▸ Dataset records
┄┄┄┄┄┄
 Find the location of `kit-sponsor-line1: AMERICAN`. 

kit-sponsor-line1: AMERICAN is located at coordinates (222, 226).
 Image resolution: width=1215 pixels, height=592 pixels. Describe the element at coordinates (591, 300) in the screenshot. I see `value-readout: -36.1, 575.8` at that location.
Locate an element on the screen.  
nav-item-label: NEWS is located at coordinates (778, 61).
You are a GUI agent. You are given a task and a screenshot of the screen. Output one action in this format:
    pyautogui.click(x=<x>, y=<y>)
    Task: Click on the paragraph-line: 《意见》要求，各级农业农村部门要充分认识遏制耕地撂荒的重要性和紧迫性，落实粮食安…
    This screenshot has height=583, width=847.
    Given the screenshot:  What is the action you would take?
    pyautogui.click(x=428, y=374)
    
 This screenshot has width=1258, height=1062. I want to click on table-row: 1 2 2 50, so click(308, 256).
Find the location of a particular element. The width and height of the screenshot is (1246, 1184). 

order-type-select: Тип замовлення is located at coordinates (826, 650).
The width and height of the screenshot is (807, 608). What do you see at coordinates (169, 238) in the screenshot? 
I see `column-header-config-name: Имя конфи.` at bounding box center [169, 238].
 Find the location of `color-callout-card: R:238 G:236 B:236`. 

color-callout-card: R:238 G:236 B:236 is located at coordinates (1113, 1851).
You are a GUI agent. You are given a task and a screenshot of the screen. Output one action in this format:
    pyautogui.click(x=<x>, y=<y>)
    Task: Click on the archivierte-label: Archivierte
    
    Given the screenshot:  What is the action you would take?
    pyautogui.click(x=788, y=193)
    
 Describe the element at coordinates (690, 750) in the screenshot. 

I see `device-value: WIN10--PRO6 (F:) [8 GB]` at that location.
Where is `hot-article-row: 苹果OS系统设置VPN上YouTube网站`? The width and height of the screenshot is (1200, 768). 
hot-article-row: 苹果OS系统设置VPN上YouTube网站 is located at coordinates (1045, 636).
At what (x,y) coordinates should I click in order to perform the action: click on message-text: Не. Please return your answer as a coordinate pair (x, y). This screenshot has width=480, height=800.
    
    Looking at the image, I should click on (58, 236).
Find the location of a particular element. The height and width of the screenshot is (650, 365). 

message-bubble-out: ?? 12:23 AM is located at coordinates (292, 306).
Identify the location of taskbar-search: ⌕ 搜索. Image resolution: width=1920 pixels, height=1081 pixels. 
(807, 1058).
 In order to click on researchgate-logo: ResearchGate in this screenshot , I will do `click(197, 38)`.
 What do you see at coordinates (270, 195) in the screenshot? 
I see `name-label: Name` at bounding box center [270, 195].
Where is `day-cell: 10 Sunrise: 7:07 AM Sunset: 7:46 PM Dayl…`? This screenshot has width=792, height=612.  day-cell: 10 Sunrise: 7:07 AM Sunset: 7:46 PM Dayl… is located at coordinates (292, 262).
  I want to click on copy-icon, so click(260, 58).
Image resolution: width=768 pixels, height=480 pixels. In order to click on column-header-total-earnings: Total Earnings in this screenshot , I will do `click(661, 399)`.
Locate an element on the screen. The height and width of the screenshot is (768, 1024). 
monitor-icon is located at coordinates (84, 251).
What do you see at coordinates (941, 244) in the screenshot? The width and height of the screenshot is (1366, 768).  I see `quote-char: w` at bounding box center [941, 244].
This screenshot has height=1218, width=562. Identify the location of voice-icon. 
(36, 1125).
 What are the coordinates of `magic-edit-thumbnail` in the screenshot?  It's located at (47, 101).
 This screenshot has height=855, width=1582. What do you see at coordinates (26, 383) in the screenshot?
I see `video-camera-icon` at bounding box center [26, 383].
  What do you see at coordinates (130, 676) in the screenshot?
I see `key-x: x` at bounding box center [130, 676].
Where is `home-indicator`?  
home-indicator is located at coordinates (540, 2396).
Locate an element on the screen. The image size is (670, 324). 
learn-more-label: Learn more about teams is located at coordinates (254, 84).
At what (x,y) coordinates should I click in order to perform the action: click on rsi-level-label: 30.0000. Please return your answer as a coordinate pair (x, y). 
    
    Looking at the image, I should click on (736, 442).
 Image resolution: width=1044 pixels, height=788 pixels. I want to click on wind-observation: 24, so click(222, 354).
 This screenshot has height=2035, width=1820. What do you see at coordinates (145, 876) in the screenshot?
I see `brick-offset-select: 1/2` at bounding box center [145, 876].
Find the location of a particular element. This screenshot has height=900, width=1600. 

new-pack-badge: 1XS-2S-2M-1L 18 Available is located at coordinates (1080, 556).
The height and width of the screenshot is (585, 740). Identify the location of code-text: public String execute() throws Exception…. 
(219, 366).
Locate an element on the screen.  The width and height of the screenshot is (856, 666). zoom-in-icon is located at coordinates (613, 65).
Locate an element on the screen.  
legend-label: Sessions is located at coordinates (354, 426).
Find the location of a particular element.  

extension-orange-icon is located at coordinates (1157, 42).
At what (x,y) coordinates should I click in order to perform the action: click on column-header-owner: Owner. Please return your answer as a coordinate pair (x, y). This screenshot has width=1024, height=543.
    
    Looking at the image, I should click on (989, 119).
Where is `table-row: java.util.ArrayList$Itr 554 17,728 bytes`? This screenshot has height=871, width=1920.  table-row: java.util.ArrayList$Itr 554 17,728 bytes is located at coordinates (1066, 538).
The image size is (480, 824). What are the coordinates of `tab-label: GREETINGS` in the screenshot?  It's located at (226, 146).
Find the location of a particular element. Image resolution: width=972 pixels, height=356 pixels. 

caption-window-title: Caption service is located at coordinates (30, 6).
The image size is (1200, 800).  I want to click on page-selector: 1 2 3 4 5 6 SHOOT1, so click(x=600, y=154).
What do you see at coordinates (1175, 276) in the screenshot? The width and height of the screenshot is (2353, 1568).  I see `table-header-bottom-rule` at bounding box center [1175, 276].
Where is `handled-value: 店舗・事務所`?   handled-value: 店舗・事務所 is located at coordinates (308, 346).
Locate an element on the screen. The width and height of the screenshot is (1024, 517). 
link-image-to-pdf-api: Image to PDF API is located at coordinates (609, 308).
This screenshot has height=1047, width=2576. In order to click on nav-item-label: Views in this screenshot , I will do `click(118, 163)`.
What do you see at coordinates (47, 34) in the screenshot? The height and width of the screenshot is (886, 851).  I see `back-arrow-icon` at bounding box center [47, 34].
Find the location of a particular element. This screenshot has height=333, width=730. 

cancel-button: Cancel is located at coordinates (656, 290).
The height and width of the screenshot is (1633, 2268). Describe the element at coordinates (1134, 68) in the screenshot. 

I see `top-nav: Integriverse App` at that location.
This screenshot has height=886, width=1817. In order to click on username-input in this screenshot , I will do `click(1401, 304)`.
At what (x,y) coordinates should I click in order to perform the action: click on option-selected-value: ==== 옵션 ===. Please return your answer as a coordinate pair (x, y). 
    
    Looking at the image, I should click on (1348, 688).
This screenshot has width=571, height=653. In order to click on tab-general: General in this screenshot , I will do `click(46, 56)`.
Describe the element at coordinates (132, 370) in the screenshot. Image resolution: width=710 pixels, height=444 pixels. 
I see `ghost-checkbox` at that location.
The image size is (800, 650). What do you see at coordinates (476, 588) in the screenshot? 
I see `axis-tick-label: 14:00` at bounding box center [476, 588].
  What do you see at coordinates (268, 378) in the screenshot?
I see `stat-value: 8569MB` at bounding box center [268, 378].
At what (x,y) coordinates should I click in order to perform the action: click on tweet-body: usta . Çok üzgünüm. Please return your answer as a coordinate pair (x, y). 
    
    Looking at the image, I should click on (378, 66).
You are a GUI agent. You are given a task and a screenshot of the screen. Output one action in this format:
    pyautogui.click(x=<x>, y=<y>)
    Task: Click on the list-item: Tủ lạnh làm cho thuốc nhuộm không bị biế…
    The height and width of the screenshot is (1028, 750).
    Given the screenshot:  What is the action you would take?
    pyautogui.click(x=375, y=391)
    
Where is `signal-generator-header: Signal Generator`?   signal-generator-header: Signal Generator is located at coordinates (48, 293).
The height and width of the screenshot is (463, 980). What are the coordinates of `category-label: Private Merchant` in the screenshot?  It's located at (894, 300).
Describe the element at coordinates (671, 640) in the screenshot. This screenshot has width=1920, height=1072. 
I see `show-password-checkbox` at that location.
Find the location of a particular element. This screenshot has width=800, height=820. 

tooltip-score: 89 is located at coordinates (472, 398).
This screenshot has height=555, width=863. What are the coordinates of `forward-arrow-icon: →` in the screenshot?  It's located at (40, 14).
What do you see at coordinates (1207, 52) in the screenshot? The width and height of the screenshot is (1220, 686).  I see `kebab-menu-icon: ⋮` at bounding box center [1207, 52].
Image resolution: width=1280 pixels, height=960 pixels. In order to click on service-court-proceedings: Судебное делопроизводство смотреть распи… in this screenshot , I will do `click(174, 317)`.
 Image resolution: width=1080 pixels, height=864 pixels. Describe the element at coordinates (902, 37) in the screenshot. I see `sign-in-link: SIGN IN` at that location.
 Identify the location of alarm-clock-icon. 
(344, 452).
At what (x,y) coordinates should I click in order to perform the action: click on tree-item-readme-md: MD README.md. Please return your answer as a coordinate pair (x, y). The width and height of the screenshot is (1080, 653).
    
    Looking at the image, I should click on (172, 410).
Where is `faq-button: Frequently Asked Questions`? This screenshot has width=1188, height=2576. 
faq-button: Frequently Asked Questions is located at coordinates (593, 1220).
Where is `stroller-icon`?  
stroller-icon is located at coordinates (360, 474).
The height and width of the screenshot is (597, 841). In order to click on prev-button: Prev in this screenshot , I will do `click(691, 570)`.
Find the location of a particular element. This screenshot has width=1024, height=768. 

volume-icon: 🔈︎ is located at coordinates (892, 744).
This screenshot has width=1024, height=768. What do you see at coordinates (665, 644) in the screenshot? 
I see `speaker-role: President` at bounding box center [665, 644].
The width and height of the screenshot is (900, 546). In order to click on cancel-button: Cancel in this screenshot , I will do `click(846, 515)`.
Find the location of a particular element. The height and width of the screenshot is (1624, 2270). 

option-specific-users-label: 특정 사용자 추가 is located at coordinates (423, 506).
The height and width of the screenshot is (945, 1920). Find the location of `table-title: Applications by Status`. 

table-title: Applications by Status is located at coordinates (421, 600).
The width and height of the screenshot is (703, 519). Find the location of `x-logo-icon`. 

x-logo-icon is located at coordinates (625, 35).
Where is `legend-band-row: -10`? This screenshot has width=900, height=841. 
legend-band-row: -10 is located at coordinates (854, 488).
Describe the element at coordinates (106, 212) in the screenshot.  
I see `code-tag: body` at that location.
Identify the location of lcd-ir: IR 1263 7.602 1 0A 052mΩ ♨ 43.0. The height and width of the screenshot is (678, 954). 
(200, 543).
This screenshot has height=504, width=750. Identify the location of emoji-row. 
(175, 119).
┄┄┄┄┄┄
▸ Task item
Please arrange the lines from the start of the entries up to and including the line with "kit-sponsor-line1: AMERICAN is" as a Markdown table with the columns Row and Text, numbering each row and leaving out blank lines.

▸ Response to the task
| Row | Text |
|---|---|
| 1 |  Find the location of `kit-sponsor-line1: AMERICAN`.  |
| 2 | kit-sponsor-line1: AMERICAN is located at coordinates (222, 226). |